Let $X,Y$ be independent random variables such that $X \sim \operatorname{Gamma}(a,b)$ and $Y\sim \operatorname{Gamma}(c,b)$. We denote $M = E_{X,Y}\left[\frac{X}{X+Y}\right]$.
We know that in the above framework $\frac{X}{X+Y}$ is beta distributed, and hence $M$ is the mean of a beta random variable.
Now I need to obtain $$M1 = E_{X,Y}\left[\frac{X^2}{X+Y}\right].$$
Is is correct to claim that $$M1 = \frac{c_{a}}{c_{a-1}}E_{X,Y}\left[\frac{X}{X+Y}\right],$$ where $X \sim \operatorname{Gamma}(a+1,b)$, and $Y \sim \operatorname{Gamma}(c,b)$, and $c_a$ and $c_{a-1}$ are normalization constants for the PDFs of $X$ with parameters $a$ and $a-1$, respectively?

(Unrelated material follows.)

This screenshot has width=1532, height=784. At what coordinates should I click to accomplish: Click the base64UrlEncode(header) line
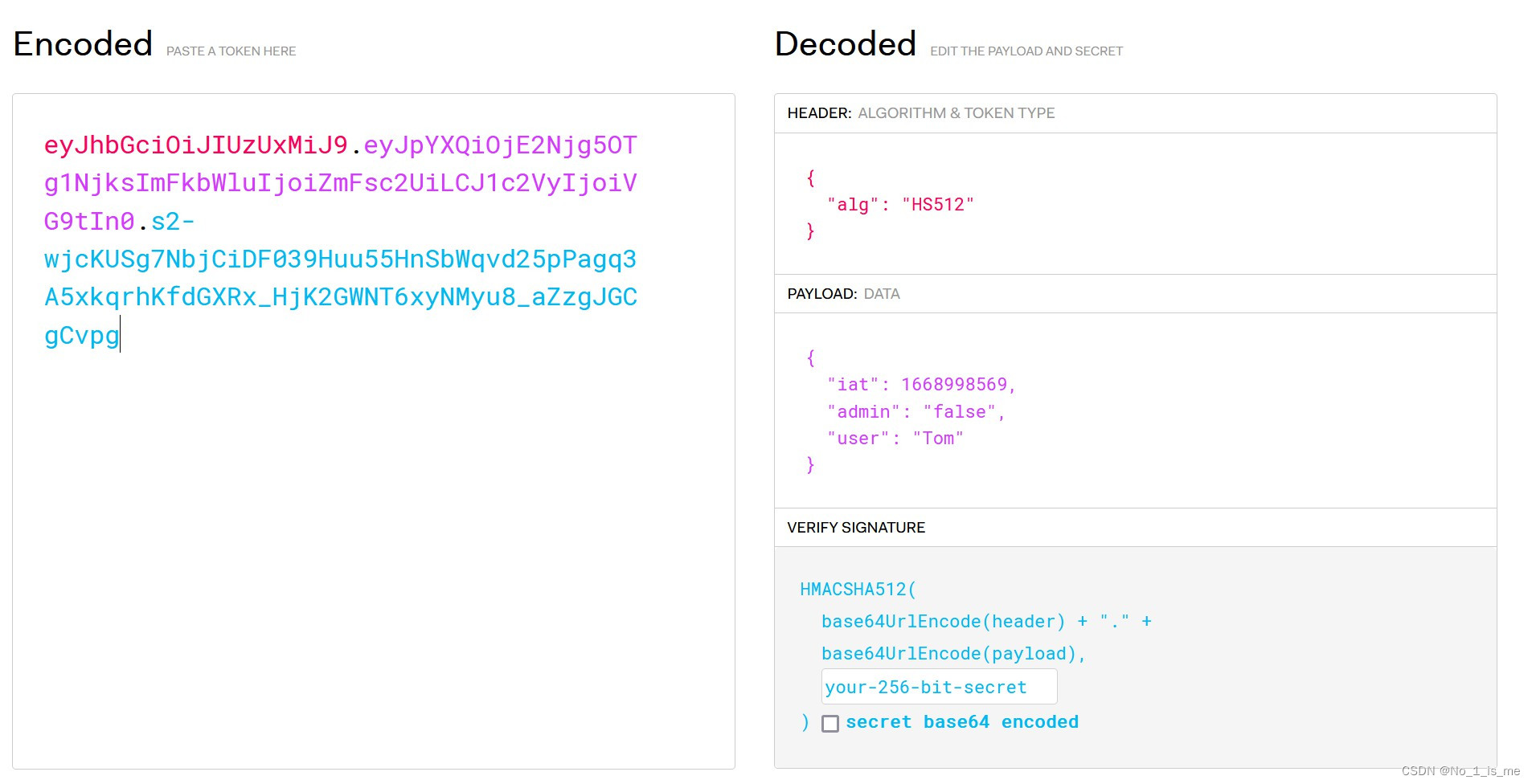click(x=943, y=622)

Any other solutions to $M1$ are welcome.
For independent $X \sim \operatorname{Gamma}(a,b)$ and $Y \sim \operatorname{Gamma}(c,b)$ $$\tag{1}\label{1} E_{X,Y}\left[\frac{X^2}{X+Y}\right] = \int_0^\infty \int_0^\infty \frac{x^2}{x+y} \frac{b^a}{\Gamma(a)}x^{a-1}e^{-bx}\frac{b^c}{\Gamma(c)}y^{c-1}e^{-by}\,dx\,dy $$ For independent $U \sim \operatorname{Gamma}(a+1,b)$ and $V \sim \operatorname{Gamma}(c,b)$ $$\tag{2}\label{2} E_{U,V}\left[\frac{U}{U+V}\right] = \int_0^\infty \int_0^\infty \frac{x}{x+y} \frac{b^{a+1}}{\Gamma(a+1)}x^{a}e^{-bx}\frac{b^c}{\Gamma(c)}y^{c-1}e^{-by}\,dx\,dy $$ One can see that r.h.s.'s in (\ref{1}) and (\ref{2}) are differ by constant only: $$ E_{U,V}\left[\frac{U}{U+V}\right] =\frac{b}{a}E_{X,Y}\left[\frac{X^2}{X+Y}\right]. $$ Then $$ M1=E_{X,Y}\left[\frac{X^2}{X+Y}\right]=\frac{a}{b}E_{U,V}\left[\frac{U}{U+V}\right]=\frac{a}{b}\cdot\frac{a+1}{a+1+c} $$ where $U \sim \operatorname{Gamma}(a+1,b)$ and $V \sim \operatorname{Gamma}(c,b)$ are independent r.v.